Last fall, we had made a trip up to the ranch, expecting to get one more in before any hard freezes.  So we neglected to drain the pipes in the shed before we left.  When I returned in November, I discovered that the shower would no longer turn all the way off.  Since I didn’t have the replacement valve, I just drained the system, added RV antifreeze to the John, and waited until spring to arrive.

When we made the trip in March, I intended to pull the valve and get specifics to buy a new valve.  But then we discovered that we had let the water tank get too low to feed the shed anymore, so we put off the repairs for the next trip.

Finally, after Al the Waterman filled our tank in April, we were ready to do repairs this trip.  Here is how we replaced the shower valve.
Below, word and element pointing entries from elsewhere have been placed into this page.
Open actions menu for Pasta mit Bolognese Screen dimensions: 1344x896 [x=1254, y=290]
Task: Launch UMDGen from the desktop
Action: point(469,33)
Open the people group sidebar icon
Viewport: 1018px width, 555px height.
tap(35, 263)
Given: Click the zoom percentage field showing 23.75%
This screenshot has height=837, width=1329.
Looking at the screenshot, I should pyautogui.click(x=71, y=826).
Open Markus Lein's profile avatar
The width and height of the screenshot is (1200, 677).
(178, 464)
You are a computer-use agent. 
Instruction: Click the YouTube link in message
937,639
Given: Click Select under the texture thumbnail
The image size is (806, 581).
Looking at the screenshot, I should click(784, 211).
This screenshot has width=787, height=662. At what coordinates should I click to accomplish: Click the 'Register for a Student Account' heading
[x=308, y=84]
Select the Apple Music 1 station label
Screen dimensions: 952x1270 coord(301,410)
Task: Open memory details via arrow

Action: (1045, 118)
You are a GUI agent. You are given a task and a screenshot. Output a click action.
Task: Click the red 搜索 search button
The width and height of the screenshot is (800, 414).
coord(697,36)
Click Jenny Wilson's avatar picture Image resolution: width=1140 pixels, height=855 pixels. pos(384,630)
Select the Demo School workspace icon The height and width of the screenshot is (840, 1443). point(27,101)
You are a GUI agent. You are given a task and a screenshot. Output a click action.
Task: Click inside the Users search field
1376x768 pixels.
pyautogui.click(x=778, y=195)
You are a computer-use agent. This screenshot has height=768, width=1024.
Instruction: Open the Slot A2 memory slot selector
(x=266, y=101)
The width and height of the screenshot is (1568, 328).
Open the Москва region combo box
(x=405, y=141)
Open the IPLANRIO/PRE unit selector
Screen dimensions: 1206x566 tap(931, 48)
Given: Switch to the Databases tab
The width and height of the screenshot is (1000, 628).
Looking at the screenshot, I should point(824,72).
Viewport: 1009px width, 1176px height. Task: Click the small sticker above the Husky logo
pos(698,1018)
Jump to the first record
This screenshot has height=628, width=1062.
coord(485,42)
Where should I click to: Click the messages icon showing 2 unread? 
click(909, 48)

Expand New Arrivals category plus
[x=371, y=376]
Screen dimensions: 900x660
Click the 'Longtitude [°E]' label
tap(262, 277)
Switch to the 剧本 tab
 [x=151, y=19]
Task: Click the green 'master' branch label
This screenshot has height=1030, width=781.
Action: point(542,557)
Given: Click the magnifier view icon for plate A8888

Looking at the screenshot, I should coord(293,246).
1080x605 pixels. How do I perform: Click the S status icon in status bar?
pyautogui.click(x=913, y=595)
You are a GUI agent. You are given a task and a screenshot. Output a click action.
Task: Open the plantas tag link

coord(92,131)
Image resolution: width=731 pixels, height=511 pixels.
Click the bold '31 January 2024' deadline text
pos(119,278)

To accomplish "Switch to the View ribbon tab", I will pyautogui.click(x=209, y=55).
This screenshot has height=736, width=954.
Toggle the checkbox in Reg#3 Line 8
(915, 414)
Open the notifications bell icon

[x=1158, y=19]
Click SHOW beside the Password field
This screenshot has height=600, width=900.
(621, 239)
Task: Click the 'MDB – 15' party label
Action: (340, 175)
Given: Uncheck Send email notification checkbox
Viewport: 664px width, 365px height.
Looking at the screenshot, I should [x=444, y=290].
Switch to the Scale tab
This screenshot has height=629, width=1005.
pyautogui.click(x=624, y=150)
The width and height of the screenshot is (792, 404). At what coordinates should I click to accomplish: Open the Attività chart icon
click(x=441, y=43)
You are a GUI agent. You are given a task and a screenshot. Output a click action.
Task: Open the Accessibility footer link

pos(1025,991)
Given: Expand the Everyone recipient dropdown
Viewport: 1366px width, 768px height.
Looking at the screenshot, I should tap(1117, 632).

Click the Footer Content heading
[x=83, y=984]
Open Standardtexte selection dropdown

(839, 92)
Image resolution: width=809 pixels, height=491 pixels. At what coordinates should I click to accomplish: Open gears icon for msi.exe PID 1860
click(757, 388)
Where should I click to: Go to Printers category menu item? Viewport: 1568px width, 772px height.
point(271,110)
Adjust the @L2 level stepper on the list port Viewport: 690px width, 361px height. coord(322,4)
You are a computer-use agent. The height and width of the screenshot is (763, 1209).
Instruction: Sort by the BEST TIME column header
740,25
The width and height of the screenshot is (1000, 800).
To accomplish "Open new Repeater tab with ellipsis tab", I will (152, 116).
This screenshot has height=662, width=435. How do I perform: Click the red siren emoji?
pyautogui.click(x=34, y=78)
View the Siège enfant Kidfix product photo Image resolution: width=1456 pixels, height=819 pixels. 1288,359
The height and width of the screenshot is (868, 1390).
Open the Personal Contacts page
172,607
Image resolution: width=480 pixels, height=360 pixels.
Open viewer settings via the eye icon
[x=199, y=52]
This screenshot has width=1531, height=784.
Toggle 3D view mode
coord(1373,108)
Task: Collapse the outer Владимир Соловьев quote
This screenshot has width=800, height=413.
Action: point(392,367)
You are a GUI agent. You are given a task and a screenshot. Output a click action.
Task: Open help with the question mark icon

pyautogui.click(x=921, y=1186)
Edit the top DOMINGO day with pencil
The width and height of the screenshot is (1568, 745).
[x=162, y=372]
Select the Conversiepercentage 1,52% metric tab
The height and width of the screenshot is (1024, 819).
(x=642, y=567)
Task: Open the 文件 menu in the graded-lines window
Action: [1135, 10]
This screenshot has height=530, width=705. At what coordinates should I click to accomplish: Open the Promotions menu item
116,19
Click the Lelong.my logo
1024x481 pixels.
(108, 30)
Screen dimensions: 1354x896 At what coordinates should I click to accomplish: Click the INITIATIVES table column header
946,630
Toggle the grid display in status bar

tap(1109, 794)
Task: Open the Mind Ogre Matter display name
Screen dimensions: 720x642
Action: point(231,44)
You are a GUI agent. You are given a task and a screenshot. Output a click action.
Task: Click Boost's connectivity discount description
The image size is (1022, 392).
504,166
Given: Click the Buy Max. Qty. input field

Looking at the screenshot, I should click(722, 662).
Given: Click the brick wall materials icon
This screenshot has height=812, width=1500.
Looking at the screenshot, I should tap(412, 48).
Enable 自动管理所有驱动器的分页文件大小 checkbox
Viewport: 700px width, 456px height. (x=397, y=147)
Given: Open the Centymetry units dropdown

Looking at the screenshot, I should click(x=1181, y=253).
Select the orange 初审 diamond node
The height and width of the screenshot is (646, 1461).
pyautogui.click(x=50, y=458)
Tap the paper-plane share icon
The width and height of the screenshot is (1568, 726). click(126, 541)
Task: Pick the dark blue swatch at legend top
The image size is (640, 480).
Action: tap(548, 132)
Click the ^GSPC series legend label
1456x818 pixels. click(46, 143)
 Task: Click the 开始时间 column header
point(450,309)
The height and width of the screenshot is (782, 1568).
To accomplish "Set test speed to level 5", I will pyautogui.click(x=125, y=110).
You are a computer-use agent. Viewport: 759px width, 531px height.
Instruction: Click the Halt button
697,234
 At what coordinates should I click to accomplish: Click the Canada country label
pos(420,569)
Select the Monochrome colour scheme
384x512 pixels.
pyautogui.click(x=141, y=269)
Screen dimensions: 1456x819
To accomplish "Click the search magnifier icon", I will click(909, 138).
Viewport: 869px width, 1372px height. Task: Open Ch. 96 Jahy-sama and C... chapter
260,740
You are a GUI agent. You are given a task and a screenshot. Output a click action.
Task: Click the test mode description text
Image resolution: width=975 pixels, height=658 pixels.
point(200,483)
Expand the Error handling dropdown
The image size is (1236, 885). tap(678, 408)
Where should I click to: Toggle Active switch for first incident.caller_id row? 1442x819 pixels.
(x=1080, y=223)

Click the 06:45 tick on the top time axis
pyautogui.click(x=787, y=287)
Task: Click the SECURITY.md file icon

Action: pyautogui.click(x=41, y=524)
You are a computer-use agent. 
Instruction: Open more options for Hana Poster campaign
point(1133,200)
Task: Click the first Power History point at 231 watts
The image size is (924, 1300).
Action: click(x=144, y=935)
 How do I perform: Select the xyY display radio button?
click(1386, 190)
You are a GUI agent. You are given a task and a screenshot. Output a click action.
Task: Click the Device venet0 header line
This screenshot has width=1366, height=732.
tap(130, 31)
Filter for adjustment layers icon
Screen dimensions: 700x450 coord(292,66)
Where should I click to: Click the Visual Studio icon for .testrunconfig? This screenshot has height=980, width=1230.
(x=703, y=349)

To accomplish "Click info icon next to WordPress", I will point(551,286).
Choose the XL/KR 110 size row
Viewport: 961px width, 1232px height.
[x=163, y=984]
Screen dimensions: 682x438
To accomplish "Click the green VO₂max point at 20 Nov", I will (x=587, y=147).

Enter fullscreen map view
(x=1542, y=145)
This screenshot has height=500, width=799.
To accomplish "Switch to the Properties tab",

Step 1 - Remove the handle

Step 1 - Remove the handle

After removing the allen screw holding the handle to the black stop block, the next step was to remove the phillips screw to allow removal of the black stop block.  That reveals the two piece white temperature limit stops that keep you from turning it on too hot.

White Temperature Limit Gears

White Temperature Limit Gears

After replacing the phillips screw to prevent losing it, we pulled out the two white temperature limit stops.  Next, we removed the two screws holding the valve cover on.  This exposed the tin shield around the assembly.

Eustation Assembly surrounding valve

Eustation Assembly surrounding valve

 After removing the tin shield from around the valve, we were ready to pull the clip that holds the valve in place.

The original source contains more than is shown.